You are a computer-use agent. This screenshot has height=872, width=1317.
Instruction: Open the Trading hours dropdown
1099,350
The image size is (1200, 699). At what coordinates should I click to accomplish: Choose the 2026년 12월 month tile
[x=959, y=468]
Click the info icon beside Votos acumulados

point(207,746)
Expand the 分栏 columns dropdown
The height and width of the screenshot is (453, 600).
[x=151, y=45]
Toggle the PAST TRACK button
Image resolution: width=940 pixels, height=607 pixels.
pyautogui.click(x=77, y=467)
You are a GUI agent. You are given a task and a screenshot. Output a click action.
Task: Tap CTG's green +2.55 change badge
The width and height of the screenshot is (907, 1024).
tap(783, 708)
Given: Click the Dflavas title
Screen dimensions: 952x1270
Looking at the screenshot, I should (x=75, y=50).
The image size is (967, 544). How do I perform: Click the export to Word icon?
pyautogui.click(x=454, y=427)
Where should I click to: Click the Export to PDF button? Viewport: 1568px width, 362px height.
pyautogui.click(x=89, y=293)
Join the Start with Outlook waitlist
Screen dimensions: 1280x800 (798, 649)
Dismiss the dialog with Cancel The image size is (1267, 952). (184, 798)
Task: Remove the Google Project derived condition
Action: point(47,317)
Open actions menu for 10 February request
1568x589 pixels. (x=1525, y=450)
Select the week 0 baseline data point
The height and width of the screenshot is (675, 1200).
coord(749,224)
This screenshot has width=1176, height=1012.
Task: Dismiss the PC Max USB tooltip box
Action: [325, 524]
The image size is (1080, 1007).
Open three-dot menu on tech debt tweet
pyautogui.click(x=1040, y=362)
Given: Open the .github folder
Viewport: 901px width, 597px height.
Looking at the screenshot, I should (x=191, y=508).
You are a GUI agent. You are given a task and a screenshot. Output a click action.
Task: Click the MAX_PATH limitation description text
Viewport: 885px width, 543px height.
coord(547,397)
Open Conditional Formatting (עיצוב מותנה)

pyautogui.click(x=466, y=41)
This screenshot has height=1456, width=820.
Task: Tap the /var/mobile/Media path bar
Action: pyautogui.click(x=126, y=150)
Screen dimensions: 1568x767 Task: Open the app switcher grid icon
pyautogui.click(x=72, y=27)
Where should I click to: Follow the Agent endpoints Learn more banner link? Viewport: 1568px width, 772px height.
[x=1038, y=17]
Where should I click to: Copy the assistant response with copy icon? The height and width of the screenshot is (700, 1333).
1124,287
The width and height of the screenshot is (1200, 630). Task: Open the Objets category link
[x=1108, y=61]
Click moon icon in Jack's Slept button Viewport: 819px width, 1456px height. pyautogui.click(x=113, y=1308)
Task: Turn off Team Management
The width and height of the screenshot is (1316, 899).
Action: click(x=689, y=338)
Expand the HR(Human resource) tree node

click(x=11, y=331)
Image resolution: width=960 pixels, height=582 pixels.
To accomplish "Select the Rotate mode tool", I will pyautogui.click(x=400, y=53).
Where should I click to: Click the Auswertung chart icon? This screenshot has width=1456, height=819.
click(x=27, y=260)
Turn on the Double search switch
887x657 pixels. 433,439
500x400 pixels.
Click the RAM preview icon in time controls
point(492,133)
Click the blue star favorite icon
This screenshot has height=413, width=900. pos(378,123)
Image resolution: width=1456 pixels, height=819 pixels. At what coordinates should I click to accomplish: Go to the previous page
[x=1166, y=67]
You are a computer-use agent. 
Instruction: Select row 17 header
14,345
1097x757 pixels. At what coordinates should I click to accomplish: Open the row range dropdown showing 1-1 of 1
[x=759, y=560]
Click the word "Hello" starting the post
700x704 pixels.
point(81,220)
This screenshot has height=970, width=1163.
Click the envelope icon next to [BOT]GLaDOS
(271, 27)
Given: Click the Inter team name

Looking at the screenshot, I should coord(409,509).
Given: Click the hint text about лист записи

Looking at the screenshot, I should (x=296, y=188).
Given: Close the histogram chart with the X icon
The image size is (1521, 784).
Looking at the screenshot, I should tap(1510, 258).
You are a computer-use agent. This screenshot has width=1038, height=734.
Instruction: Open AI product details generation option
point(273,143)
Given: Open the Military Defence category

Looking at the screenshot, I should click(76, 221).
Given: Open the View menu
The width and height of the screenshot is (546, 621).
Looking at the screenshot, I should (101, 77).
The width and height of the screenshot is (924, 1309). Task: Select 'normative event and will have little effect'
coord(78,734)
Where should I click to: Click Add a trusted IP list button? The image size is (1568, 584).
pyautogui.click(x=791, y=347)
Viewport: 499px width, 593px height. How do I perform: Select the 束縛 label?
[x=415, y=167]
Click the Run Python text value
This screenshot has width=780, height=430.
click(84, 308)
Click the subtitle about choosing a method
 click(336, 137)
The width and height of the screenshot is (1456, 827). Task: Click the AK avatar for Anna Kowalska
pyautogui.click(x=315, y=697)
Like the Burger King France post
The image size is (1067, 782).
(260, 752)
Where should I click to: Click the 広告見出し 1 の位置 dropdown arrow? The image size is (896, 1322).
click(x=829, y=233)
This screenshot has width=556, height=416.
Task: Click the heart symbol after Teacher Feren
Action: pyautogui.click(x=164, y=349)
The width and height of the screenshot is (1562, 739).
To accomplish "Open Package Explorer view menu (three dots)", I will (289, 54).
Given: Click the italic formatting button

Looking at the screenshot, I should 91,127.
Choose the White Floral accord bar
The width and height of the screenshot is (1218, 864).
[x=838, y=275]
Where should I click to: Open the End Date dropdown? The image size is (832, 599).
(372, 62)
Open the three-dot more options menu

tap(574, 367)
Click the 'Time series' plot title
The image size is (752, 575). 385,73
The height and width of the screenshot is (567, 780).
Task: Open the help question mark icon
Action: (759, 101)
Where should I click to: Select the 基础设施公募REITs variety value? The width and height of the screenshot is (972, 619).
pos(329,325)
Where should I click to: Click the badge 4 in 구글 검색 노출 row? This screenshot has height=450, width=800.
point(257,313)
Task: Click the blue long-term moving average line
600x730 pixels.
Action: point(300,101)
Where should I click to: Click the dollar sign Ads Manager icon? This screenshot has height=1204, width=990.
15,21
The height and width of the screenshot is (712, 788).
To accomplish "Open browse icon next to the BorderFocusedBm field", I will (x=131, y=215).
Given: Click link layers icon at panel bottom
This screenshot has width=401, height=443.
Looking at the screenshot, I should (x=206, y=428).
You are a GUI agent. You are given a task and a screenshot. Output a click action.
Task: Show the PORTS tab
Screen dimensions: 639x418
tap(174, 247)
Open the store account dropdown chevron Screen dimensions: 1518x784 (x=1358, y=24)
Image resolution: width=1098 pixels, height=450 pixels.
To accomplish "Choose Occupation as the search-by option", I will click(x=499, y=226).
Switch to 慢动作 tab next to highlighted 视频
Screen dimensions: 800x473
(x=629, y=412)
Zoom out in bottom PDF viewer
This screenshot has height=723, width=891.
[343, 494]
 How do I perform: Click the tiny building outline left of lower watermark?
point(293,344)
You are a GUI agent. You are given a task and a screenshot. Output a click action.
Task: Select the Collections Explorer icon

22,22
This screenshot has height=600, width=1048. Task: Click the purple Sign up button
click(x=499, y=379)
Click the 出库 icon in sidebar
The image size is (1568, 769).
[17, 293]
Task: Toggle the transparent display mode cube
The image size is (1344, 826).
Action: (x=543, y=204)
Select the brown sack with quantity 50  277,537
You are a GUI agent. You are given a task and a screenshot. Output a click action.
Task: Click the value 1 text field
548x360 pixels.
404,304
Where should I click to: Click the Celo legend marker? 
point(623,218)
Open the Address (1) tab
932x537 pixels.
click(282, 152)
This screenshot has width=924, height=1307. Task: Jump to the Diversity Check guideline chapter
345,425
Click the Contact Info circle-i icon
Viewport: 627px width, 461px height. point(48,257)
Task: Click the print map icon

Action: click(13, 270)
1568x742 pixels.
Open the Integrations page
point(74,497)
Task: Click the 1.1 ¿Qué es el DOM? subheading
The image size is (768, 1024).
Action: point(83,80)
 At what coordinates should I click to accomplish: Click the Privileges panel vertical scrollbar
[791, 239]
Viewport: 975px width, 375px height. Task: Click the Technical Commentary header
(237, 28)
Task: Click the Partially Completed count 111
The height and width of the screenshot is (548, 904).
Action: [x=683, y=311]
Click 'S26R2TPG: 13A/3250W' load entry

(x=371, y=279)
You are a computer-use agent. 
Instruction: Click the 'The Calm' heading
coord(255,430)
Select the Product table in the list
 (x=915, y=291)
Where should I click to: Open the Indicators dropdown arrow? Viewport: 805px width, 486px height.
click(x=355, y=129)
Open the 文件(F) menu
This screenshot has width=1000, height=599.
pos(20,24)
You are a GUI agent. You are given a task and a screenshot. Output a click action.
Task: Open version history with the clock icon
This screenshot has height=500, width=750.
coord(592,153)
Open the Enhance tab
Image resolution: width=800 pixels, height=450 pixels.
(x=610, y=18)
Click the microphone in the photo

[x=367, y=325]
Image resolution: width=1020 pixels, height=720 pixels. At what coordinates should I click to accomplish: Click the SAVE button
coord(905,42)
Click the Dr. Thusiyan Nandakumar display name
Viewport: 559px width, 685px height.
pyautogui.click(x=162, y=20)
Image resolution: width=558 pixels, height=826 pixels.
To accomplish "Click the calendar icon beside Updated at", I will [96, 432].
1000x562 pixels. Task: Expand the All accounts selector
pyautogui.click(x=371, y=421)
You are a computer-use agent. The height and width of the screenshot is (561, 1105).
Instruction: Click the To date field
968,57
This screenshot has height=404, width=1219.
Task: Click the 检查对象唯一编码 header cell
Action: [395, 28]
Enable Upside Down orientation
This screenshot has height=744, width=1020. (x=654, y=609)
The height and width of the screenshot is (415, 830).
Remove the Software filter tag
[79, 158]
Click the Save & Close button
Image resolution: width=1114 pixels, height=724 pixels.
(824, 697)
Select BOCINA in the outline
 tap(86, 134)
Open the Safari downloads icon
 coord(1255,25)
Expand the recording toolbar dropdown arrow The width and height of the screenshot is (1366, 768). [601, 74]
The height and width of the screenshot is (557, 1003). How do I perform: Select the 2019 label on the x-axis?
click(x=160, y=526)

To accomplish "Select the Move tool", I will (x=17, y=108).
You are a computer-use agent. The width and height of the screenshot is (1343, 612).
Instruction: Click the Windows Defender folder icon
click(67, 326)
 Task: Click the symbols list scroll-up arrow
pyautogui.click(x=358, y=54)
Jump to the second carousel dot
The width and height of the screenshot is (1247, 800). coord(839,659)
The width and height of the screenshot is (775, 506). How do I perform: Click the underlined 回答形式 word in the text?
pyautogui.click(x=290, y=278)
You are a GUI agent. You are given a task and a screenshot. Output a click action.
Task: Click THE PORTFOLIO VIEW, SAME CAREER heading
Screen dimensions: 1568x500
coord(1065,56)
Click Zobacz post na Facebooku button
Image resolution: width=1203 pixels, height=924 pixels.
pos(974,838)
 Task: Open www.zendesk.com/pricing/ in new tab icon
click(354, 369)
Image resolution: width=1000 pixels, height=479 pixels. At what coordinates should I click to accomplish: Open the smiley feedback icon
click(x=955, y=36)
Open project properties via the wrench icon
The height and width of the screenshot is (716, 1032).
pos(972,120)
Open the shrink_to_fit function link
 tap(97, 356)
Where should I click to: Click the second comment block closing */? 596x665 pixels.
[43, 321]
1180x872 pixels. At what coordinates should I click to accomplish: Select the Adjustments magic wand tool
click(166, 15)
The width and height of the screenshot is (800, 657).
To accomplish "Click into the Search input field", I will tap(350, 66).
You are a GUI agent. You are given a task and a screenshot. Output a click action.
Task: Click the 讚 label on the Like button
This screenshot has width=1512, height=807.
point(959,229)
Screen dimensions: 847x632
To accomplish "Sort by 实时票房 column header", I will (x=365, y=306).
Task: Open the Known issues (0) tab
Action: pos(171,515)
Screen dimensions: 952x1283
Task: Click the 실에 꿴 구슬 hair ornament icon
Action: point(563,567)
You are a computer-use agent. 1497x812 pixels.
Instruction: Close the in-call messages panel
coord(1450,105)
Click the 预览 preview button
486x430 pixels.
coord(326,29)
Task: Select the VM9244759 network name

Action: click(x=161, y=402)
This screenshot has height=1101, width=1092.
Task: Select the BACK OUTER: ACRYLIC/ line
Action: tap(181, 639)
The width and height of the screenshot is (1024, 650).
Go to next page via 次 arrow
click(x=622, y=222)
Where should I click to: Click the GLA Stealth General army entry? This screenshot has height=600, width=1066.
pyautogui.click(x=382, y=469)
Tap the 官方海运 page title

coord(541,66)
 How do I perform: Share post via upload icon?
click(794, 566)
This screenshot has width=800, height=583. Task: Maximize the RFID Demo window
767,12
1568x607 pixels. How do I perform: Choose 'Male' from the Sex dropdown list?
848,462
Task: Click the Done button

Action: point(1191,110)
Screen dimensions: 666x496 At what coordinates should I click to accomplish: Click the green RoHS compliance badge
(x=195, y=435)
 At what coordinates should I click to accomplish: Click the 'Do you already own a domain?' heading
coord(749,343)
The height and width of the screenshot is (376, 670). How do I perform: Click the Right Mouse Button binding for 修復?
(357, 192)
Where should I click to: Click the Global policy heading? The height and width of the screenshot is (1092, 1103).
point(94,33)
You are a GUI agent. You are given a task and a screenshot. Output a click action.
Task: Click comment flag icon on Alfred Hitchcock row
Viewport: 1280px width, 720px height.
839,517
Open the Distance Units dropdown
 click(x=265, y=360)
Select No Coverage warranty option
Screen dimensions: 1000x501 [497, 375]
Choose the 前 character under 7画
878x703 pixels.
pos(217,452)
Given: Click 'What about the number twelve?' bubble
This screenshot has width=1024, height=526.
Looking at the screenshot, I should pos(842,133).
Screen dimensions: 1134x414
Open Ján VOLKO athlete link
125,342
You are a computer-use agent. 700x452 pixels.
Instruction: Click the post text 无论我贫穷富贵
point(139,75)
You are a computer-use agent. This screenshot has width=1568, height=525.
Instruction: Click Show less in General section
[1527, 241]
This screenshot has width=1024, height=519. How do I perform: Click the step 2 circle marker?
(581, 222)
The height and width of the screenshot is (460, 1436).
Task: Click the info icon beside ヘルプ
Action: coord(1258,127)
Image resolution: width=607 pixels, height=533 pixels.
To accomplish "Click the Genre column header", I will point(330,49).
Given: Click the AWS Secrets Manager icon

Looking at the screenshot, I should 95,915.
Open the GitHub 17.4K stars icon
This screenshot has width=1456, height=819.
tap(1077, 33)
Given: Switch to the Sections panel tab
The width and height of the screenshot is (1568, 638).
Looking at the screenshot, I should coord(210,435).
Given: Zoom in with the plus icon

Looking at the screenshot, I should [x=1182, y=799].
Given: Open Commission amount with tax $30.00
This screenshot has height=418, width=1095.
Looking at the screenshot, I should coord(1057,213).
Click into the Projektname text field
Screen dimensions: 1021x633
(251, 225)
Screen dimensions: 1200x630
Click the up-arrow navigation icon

## PROBLEM DETAILS
Here the output must be the lines above from the line with "Image resolution: width=960" to the line with "500x400 pixels.", both included, duplicated word for word and nothing else.

## YOUR RESPONSE
Image resolution: width=960 pixels, height=582 pixels.
To accomplish "Select the Rotate mode tool", I will pyautogui.click(x=400, y=53).
Where should I click to: Click the Auswertung chart icon? This screenshot has width=1456, height=819.
click(x=27, y=260)
Turn on the Double search switch
887x657 pixels. 433,439
500x400 pixels.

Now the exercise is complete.